Michael’s not so much the prey here – this “game” is designed to attract the attention of temperamental police detective Eric Matthews (Donnie Wahlberg), whose teenage son Daniel (Erik Knudsen) is one of the prisoners in the house. His specialty as a cop seems to be planting evidence and, failing that, physical abuse. When he barges into Jigsaw’s hideout with a SWAT team and sees his son with the other kidnappees on a bank of monitors, he wants to enact every angry cop cliché written all over Jigsaw in the time allotted, even though this is pretty much guaranteed to fail and make him look like a fool.

That’s why this movie is more like Friday the 13th with gadgets added and the virginal heroine removed. All our “heroes” are morally-compromised idiots who roll down the assembly line towards their fate, and Jigsaw is the cool guy with the toys who probably memorized all of Kevin Spacey’s dialogue from Se7en. This is a franchise where the sociopath is going to win every time, and we’re told to enjoy it.

The victims in the house aren’t any more promising than Det. Matthews. There’s muscle-bound hothead Xavier (the empathically over-gesticulating Franky G), whose solemn duty is to do the most ignorant and dangerous thing possible in every situation and yell at or hit anyone who questions him. Then there’s Laura (Beverley Mitchell), whose contribution is to be cowering and helpless, and various other broad-brushed types determined to squabble away their last minutes rather than cooperate.

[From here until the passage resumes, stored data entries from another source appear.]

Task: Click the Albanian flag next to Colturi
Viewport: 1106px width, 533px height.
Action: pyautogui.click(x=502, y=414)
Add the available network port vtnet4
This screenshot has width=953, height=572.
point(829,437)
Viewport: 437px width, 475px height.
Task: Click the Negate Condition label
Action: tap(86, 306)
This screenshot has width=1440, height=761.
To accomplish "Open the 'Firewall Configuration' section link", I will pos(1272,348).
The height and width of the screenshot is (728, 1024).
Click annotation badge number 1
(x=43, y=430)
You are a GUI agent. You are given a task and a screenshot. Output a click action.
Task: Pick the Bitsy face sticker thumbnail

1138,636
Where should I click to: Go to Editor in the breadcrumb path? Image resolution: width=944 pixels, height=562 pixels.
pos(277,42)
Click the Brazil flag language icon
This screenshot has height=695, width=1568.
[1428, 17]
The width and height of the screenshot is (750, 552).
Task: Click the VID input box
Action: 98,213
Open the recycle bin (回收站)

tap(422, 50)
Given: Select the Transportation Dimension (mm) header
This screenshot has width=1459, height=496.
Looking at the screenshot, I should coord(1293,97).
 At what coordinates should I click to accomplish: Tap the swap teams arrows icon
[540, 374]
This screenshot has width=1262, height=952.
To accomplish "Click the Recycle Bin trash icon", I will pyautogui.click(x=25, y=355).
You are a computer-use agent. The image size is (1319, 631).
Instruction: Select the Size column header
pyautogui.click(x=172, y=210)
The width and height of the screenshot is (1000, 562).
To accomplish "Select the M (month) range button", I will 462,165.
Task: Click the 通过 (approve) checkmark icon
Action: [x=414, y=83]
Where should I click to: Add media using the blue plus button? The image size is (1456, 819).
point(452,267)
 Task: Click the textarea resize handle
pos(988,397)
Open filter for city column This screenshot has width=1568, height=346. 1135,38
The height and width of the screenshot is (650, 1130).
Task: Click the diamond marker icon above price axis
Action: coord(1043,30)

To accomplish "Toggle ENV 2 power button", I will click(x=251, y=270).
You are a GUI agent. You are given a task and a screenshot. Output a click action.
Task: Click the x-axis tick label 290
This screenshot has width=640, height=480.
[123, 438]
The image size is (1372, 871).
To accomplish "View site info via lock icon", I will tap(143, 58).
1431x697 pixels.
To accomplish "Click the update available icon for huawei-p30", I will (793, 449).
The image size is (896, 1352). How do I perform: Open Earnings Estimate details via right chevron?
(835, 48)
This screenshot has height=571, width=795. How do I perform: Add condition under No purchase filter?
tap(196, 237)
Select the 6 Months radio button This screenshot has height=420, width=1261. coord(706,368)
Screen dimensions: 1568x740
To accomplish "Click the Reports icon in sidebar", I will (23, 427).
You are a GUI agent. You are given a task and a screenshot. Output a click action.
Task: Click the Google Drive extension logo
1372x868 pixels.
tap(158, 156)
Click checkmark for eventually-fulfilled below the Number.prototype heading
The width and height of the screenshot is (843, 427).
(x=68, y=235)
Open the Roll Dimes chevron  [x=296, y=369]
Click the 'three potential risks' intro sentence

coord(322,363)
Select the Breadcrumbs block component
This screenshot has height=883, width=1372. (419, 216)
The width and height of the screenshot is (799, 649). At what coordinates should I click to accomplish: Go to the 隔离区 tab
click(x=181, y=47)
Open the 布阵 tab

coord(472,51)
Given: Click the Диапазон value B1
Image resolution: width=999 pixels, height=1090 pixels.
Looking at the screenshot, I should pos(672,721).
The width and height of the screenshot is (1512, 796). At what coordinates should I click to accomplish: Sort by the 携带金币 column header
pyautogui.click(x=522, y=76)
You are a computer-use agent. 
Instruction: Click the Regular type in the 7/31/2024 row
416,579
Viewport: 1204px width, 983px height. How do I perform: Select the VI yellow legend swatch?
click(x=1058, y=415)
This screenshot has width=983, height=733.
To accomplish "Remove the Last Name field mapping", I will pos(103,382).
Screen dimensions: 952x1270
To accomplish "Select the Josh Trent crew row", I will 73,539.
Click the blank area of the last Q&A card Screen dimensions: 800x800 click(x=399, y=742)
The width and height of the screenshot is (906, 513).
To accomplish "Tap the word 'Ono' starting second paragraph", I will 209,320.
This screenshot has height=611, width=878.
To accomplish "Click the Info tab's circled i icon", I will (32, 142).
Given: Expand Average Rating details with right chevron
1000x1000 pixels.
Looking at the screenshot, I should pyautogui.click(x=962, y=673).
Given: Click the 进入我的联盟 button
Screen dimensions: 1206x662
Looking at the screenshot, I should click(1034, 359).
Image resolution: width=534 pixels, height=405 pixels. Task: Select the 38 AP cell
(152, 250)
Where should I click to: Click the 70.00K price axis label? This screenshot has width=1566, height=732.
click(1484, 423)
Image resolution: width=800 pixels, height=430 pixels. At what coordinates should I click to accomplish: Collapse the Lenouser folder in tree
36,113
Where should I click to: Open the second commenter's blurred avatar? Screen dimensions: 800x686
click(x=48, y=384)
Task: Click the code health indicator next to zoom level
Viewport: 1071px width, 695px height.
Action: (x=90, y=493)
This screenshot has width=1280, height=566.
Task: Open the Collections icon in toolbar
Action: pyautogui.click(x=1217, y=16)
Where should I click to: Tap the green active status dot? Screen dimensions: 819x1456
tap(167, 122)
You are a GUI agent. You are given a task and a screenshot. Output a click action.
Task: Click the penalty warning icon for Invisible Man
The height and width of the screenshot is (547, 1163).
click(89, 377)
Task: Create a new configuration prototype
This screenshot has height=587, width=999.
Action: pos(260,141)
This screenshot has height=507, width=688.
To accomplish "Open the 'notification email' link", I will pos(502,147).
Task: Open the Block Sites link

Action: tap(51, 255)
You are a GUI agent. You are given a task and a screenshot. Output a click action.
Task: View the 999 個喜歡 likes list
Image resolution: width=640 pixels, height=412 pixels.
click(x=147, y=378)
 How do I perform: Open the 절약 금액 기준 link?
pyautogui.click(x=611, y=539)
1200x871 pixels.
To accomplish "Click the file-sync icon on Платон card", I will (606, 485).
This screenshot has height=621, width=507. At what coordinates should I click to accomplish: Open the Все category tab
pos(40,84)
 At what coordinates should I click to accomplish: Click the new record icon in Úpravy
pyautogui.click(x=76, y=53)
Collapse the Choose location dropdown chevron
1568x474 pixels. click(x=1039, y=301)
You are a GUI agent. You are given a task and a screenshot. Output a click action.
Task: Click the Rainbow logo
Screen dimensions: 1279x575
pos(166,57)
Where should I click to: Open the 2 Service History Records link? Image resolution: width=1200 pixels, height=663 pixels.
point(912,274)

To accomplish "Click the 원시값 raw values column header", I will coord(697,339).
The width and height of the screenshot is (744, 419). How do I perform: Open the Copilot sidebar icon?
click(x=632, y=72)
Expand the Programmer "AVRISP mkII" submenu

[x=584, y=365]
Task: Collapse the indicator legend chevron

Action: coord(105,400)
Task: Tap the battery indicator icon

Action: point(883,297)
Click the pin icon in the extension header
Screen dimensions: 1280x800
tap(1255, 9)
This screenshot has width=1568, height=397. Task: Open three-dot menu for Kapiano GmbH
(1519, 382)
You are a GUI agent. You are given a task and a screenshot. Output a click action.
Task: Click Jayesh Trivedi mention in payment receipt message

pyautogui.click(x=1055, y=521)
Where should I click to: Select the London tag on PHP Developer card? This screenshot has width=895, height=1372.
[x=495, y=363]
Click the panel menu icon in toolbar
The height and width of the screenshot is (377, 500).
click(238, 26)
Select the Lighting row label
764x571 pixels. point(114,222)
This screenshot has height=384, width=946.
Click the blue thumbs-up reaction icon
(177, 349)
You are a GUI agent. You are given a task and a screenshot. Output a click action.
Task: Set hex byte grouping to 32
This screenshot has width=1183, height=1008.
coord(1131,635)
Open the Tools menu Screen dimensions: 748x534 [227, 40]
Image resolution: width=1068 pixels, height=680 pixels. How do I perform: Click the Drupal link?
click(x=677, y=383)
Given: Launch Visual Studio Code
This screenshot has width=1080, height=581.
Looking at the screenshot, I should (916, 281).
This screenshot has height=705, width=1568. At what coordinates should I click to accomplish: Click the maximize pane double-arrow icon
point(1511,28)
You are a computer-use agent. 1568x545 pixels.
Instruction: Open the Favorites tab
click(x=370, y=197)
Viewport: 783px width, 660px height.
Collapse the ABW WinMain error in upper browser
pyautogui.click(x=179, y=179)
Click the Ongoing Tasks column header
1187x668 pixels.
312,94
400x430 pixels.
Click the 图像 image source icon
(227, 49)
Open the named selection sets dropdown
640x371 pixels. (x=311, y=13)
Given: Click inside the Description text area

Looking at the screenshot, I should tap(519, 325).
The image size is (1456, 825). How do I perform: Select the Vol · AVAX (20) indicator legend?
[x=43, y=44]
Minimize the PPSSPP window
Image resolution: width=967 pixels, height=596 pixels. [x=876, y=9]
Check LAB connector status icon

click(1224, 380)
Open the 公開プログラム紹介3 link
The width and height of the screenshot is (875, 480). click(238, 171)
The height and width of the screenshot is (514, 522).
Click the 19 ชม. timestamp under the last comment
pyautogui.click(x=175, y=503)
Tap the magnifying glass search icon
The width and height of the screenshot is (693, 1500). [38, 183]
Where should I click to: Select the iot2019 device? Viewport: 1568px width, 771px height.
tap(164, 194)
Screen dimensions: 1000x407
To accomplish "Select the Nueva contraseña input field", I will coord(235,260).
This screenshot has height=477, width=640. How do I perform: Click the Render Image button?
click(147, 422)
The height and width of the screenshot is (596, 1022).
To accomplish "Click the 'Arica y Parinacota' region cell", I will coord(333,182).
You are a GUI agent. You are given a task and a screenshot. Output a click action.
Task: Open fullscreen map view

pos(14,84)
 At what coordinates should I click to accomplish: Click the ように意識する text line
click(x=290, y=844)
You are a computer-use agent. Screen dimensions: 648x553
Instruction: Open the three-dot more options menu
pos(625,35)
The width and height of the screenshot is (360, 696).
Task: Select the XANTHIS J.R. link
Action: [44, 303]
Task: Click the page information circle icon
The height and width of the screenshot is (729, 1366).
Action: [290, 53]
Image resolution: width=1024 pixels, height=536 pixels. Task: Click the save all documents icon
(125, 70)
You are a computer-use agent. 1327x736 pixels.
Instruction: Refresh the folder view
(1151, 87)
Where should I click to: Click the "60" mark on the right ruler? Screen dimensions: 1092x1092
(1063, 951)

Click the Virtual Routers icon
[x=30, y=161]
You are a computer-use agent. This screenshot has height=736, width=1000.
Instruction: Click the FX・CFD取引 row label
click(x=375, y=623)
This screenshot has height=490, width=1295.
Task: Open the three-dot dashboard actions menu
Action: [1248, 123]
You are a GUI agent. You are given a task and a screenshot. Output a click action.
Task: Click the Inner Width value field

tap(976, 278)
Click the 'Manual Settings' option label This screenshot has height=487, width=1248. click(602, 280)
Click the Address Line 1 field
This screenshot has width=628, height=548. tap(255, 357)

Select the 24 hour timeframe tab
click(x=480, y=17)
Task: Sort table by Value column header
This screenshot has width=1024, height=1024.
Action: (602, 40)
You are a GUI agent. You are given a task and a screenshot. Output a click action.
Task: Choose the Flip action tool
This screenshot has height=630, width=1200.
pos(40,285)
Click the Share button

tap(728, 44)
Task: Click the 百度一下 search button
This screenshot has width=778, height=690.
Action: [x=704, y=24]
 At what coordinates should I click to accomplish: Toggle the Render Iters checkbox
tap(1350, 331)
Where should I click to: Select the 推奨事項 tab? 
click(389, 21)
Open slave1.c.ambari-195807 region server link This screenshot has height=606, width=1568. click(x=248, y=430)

In a sense this central plot and its deadline offer a stronger sense of story cohesion than the hash of multiple flashbacks and side vignettes that made up the original Saw. The budget has also increased and it’s noticeable onscreen, if all-pervading scuzz can be said to have an extra layer of polish, this movie demonstrates it.

But if you get down to it this movie doesn’t really intend to scare you. Persistent cringing would be a more desired response. It is about one long scene after another where people slowly, excruciatingly author their own mutilation for the dubious hope of maybe not dying at the end. Success or failure depends on the ability of the director to stage these scenes – like a character thrown into a pit of syringes, or another trapped in an oven with a long row of burners lighting one by one towards him – with intensity. Co-writer/Director Darren Lynn Bousman, making his feature debut here, gets the squirming and the shrieking on film effectively, though he fares about as well as his predecessor with keeping moments of unintentional comedy to a minimum (not very well). And there’s still an over-reliance on rapid-fire montages of clips from earlier in the movie, which endeavor to make the explanation of the plot twists seem much more complex than they actually are.

If you’ve read enough of my reviews you’ll know I’m not opposed to pain, violence or gore in and of themselves. But even imaginative examples of those traits alone don’t constitute a movie. It’s barely even the “game” Jigsaw describes it as. It’s easy to win a game when you write all the rules and don’t let anyone else see the game board. People who enjoy Saw II must enjoy games like that, with them in charge, of course.